User reviews generally praise its comprehensive integration capabilities, real-time data movement, user-friendly no-code/low-code interface, powerful data transformation tools, and robust metadata management. Strengths also include its automation features, scalability, and seamless integration within the broader Qlik ecosystem. Potential weaknesses noted by some users of related Qlik/Talend on-premise tools include complexity with Java stacks and occasional breaking changes in updates. Pricing, while capacity-based, lacks public transparency for specific tiers.
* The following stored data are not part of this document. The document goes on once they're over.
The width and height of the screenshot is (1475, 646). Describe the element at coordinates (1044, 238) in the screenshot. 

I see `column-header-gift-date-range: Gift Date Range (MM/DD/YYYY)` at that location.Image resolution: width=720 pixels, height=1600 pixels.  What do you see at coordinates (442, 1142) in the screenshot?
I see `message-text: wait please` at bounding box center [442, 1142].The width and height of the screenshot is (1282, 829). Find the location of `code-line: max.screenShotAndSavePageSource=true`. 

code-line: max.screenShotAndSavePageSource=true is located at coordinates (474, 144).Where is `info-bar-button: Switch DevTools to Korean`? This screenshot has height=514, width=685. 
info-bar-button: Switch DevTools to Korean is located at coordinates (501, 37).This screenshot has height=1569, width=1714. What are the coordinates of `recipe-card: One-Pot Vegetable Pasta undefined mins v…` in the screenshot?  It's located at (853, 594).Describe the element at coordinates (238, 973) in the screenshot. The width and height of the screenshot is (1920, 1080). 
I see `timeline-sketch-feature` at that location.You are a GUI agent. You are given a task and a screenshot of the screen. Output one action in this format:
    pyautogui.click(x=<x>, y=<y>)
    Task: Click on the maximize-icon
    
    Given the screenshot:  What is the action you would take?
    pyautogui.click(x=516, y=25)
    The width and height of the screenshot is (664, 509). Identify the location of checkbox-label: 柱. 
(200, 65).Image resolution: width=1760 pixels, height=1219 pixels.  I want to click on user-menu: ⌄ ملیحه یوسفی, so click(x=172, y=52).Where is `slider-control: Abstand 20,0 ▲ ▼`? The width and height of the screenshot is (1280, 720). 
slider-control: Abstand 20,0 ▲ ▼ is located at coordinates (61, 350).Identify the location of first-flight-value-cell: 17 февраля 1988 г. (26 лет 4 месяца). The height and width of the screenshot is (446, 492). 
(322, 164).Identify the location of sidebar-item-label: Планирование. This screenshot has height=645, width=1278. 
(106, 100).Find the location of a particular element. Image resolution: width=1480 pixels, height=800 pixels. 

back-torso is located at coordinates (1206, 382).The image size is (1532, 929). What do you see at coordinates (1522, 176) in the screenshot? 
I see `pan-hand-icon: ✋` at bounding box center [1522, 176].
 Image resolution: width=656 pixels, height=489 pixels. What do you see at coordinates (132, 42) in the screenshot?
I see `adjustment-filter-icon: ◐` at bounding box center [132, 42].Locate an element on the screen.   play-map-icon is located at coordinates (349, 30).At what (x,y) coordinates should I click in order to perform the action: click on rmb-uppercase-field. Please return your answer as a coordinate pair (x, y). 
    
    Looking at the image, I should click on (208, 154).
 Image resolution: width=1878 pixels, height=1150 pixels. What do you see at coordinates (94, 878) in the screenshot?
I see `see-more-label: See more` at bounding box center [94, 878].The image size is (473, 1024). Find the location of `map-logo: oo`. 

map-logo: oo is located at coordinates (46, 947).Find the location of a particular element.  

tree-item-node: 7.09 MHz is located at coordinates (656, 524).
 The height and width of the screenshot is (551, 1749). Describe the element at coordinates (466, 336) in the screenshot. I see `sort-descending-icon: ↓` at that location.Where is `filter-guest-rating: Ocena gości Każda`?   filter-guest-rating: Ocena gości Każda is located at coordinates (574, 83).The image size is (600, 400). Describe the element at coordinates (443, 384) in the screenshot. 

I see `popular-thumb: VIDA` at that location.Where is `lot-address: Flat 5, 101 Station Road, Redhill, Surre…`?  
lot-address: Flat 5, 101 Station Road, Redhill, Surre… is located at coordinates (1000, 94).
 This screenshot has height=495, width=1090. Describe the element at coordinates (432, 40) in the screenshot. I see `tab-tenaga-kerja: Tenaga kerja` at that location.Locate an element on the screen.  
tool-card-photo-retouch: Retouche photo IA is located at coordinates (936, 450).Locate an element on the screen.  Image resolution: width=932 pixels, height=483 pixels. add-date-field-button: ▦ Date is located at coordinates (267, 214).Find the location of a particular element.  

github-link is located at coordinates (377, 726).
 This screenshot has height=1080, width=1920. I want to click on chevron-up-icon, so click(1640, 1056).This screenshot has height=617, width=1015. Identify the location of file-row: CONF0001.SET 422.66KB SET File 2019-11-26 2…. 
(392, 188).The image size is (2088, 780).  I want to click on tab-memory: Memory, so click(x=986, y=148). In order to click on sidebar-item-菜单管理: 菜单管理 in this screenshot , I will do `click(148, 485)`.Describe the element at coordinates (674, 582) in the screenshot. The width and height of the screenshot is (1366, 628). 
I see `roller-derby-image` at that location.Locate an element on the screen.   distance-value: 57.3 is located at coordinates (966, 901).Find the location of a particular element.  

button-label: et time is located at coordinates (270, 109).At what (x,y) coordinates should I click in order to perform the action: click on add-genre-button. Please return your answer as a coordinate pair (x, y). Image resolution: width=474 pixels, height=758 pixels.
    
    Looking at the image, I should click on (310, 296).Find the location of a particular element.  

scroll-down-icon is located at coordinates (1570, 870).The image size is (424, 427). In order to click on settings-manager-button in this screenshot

Overall, Qlik Qlik Cloud Data Integration is a powerful and versatile solution for enterprises seeking to modernize their data integration strategies, particularly for real-time analytics, AI, and machine learning initiatives. Its strengths lie in its comprehensive, real-time, and cloud-agnostic capabilities, backed by a strong security framework. It is highly recommended for organizations aiming to build agile, governed, and scalable data pipelines across hybrid and multi-cloud environments.

The information provided is based on publicly available data and may vary depending on specific device configurations. For up-to-date information, please consult official manufacturer resources.